▸ **Problem details**:
The reply should be an exact transcription of every record.

▸ **Saved entries**:
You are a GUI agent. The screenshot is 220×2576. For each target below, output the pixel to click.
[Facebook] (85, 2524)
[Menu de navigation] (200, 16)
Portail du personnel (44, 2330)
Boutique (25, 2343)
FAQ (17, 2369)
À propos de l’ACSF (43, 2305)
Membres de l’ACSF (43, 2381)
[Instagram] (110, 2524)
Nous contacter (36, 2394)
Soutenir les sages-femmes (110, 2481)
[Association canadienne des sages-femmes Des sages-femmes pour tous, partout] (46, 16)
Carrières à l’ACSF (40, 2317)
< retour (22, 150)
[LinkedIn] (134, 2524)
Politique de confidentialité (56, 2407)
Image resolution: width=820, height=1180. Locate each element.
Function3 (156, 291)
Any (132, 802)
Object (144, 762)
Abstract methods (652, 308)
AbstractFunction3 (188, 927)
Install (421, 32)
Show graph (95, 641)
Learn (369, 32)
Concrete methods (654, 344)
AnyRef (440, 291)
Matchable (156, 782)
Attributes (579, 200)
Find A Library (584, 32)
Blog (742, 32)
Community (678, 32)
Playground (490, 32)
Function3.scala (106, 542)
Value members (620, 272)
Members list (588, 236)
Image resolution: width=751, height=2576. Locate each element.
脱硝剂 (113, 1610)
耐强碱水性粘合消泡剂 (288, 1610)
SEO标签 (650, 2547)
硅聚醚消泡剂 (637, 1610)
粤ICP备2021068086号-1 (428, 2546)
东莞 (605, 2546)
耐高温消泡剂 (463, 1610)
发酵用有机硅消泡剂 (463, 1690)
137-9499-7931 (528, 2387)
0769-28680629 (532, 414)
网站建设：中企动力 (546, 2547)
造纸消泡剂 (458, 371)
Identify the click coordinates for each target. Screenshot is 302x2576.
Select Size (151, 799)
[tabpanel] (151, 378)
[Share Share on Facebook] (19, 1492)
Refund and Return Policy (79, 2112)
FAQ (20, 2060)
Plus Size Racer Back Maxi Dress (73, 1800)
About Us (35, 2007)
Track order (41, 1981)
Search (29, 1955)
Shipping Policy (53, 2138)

▸ **Response for this exercise**:
You are a GUI agent. The screenshot is 220×2576. For each target below, output the pixel to click.
[Facebook] (85, 2524)
[Menu de navigation] (200, 16)
Portail du personnel (44, 2330)
Boutique (25, 2343)
FAQ (17, 2369)
À propos de l’ACSF (43, 2305)
Membres de l’ACSF (43, 2381)
[Instagram] (110, 2524)
Nous contacter (36, 2394)
Soutenir les sages-femmes (110, 2481)
[Association canadienne des sages-femmes Des sages-femmes pour tous, partout] (46, 16)
Carrières à l’ACSF (40, 2317)
< retour (22, 150)
[LinkedIn] (134, 2524)
Politique de confidentialité (56, 2407)
Image resolution: width=820, height=1180. Locate each element.
Function3 (156, 291)
Any (132, 802)
Object (144, 762)
Abstract methods (652, 308)
AbstractFunction3 (188, 927)
Install (421, 32)
Show graph (95, 641)
Learn (369, 32)
Concrete methods (654, 344)
AnyRef (440, 291)
Matchable (156, 782)
Attributes (579, 200)
Find A Library (584, 32)
Blog (742, 32)
Community (678, 32)
Playground (490, 32)
Function3.scala (106, 542)
Value members (620, 272)
Members list (588, 236)
Image resolution: width=751, height=2576. Locate each element.
脱硝剂 (113, 1610)
耐强碱水性粘合消泡剂 (288, 1610)
SEO标签 (650, 2547)
硅聚醚消泡剂 (637, 1610)
粤ICP备2021068086号-1 (428, 2546)
东莞 (605, 2546)
耐高温消泡剂 (463, 1610)
发酵用有机硅消泡剂 (463, 1690)
137-9499-7931 (528, 2387)
0769-28680629 (532, 414)
网站建设：中企动力 (546, 2547)
造纸消泡剂 (458, 371)
Identify the click coordinates for each target. Screenshot is 302x2576.
Select Size (151, 799)
[tabpanel] (151, 378)
[Share Share on Facebook] (19, 1492)
Refund and Return Policy (79, 2112)
FAQ (20, 2060)
Plus Size Racer Back Maxi Dress (73, 1800)
About Us (35, 2007)
Track order (41, 1981)
Search (29, 1955)
Shipping Policy (53, 2138)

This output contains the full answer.